The molecular modeling community offered the scientists an opportunity to test their predictions. At the 13th Critical Assessment of Techniques for Protein Structure Prediction (CASP13) competition in 2018, other scientists used a simulation technique called machine learning (ML) to predict the structures of 27 whole or partial proteins that had recently been determined by lab methods.
The MSU team then took these predictions the other scientists had made and refined them using their MD method.

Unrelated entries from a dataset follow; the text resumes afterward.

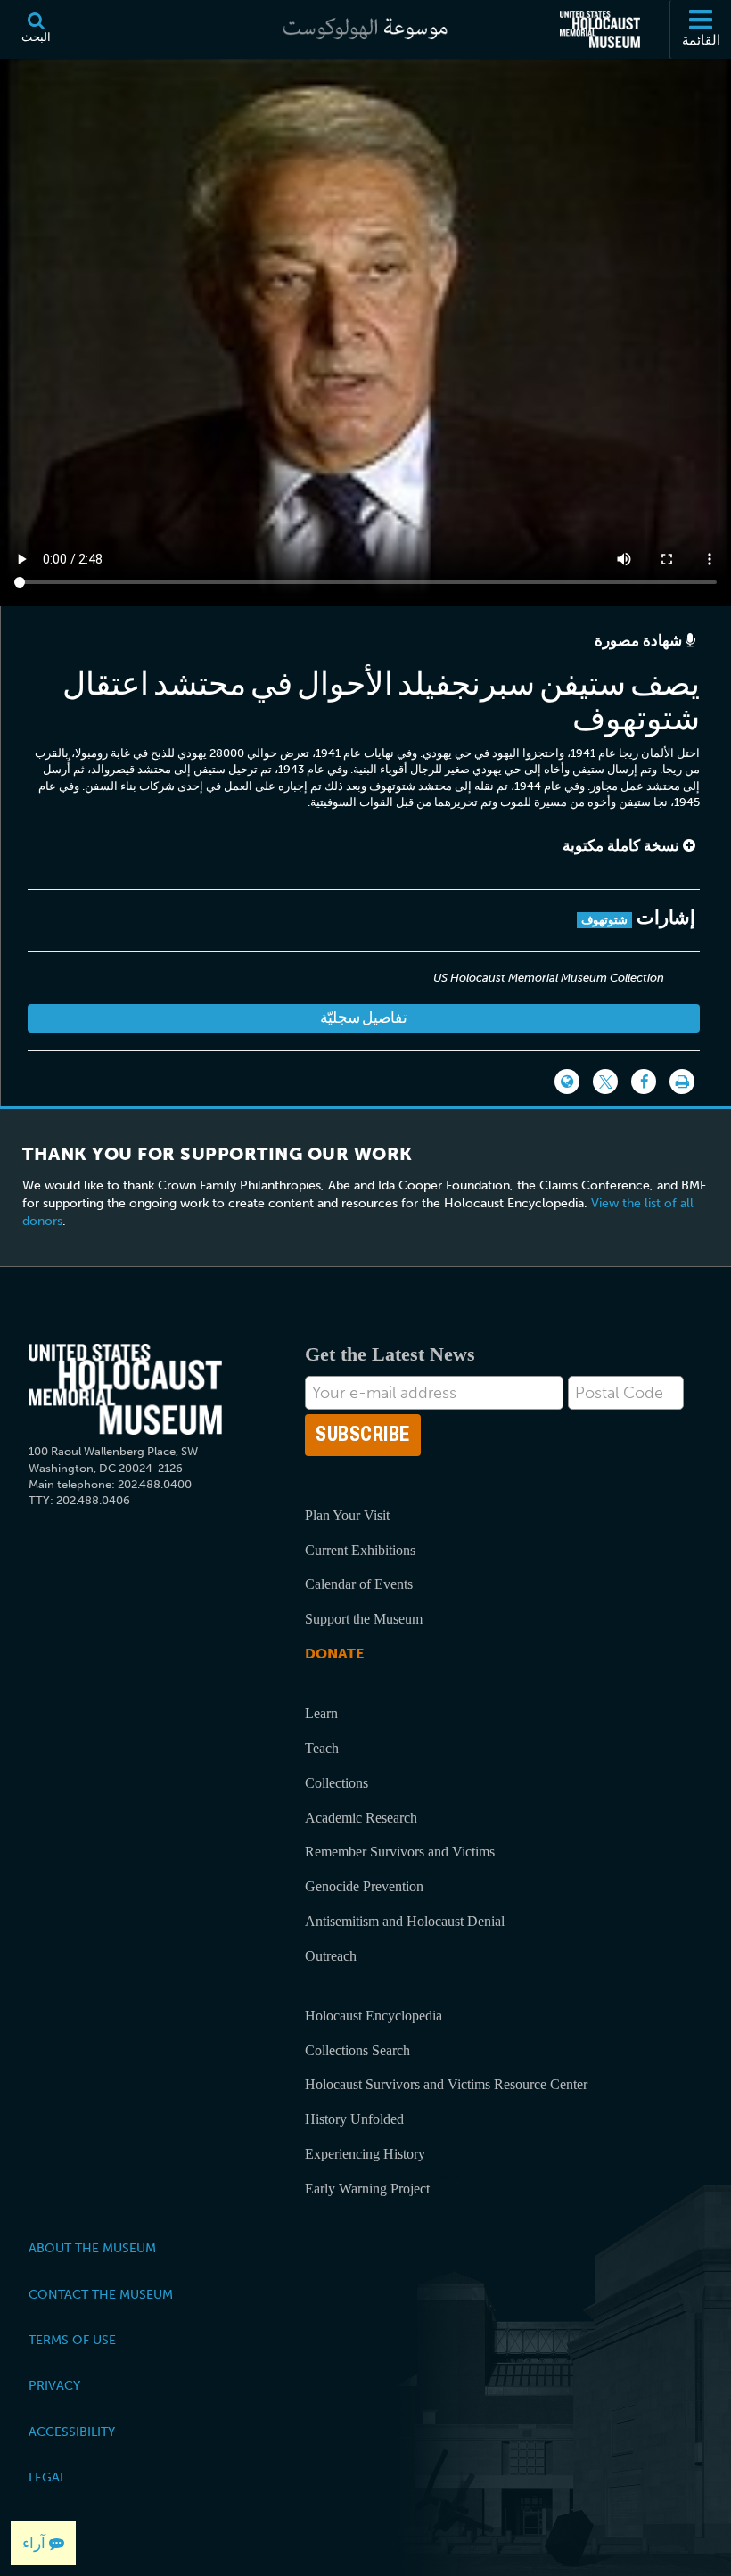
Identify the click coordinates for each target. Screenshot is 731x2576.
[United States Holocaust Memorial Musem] (125, 1390)
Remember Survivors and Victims (400, 1851)
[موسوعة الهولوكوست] (365, 29)
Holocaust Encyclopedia (373, 2015)
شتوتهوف (604, 919)
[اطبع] (681, 1081)
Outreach (331, 1955)
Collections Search (357, 2050)
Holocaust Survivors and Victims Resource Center (446, 2084)
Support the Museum (364, 1618)
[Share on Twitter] (605, 1081)
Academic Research (361, 1817)
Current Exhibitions (360, 1550)
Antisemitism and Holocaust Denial (405, 1921)
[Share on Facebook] (643, 1081)
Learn (321, 1713)
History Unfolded (354, 2119)
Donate (334, 1653)
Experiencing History (365, 2153)
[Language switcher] (566, 1081)
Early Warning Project (367, 2188)
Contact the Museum (101, 2294)
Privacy (54, 2385)
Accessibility (72, 2432)
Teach (322, 1748)
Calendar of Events (359, 1584)
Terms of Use (72, 2340)
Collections (336, 1782)
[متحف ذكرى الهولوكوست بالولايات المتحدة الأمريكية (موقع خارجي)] (600, 29)
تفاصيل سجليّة (363, 1017)
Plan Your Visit (347, 1515)
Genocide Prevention (364, 1886)
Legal (47, 2477)
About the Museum (92, 2248)
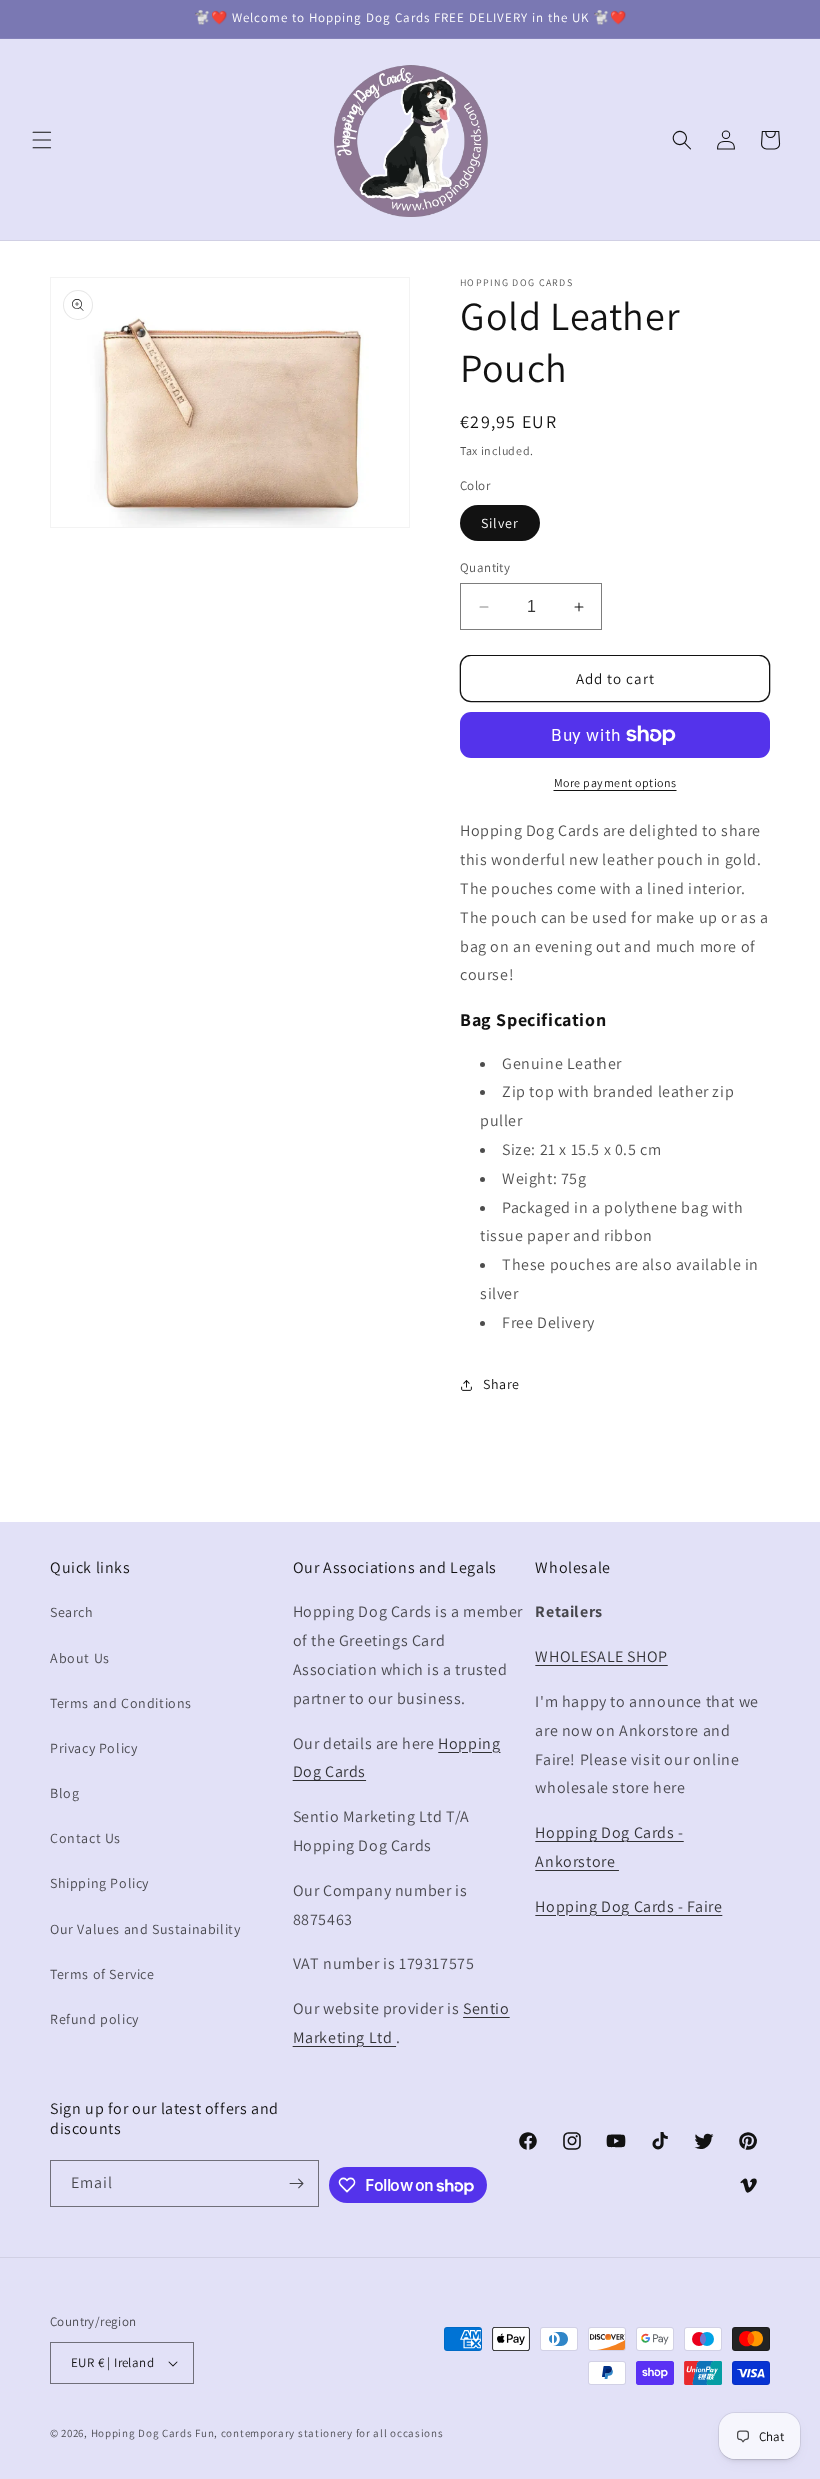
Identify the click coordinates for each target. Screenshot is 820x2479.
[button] (42, 140)
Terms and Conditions (121, 1703)
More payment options (615, 782)
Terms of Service (102, 1974)
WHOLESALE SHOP (601, 1656)
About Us (80, 1658)
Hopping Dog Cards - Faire (628, 1906)
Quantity (485, 567)
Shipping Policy (99, 1883)
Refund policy (94, 2019)
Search (72, 1612)
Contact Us (85, 1838)
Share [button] (501, 1384)
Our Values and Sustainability (145, 1929)
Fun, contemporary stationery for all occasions (319, 2433)
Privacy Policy (93, 1748)
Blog (64, 1793)
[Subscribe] (296, 2183)
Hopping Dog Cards (143, 2433)
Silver (500, 523)
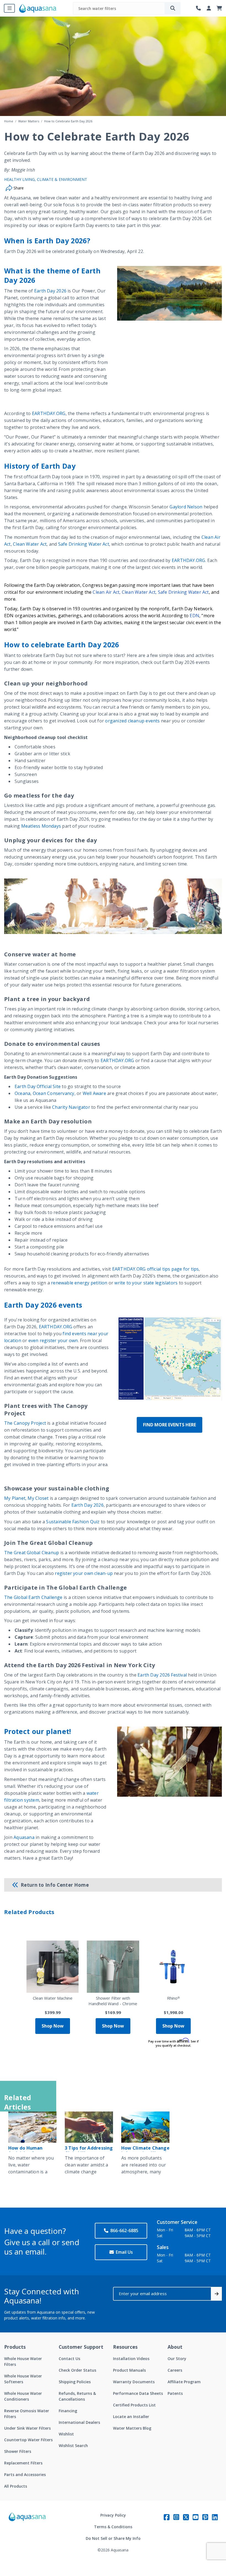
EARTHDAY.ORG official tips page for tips (155, 1269)
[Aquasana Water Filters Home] (38, 8)
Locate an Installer (131, 2416)
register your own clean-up (84, 1573)
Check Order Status (77, 2370)
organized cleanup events (132, 721)
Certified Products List (134, 2405)
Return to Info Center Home (55, 1885)
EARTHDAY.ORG (49, 413)
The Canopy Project (25, 1423)
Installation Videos (131, 2358)
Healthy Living (19, 179)
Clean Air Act (106, 592)
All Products (15, 2486)
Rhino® (173, 1998)
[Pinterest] (205, 2517)
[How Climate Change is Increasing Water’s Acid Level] (145, 2127)
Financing (68, 2410)
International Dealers (79, 2422)
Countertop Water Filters (28, 2439)
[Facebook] (167, 2517)
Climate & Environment (62, 179)
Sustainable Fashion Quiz (72, 1522)
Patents (175, 2393)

Using the same scoring method as in the CASP13 competition, they found that MD improved the ML predictions across the board—their refinements improved the earlier predictions by 3 to 30 percent. In some cases, the MD predictions achieved a precision that rivaled that of the best laboratory imaging methods. Next, the team will work on improving the efficiency of their calculations so that they can simulate longer time periods. Longer simulations allow better refinement, because proteins in an almost-correct initial model may need additional time to settle into their proper shapes. The team reported their latest results in the journal Proteins: Structure, Function and Bioinformatics in November 2019.
You can read the paper here.
At a glance:
- Accurate pictures of how proteins fold and move are needed to design effective new drugs.
- Laboratory methods for imaging proteins are slow.
- High-quality simulations are promising but not always as accurate as needed.
- A Michigan State University team used the GPU nodes in XSEDE-allocated supercomputers to optimize simulations made by other scientists using molecular dynamics.
- The accuracy of some of these refinements approached that of the most precise lab measurements.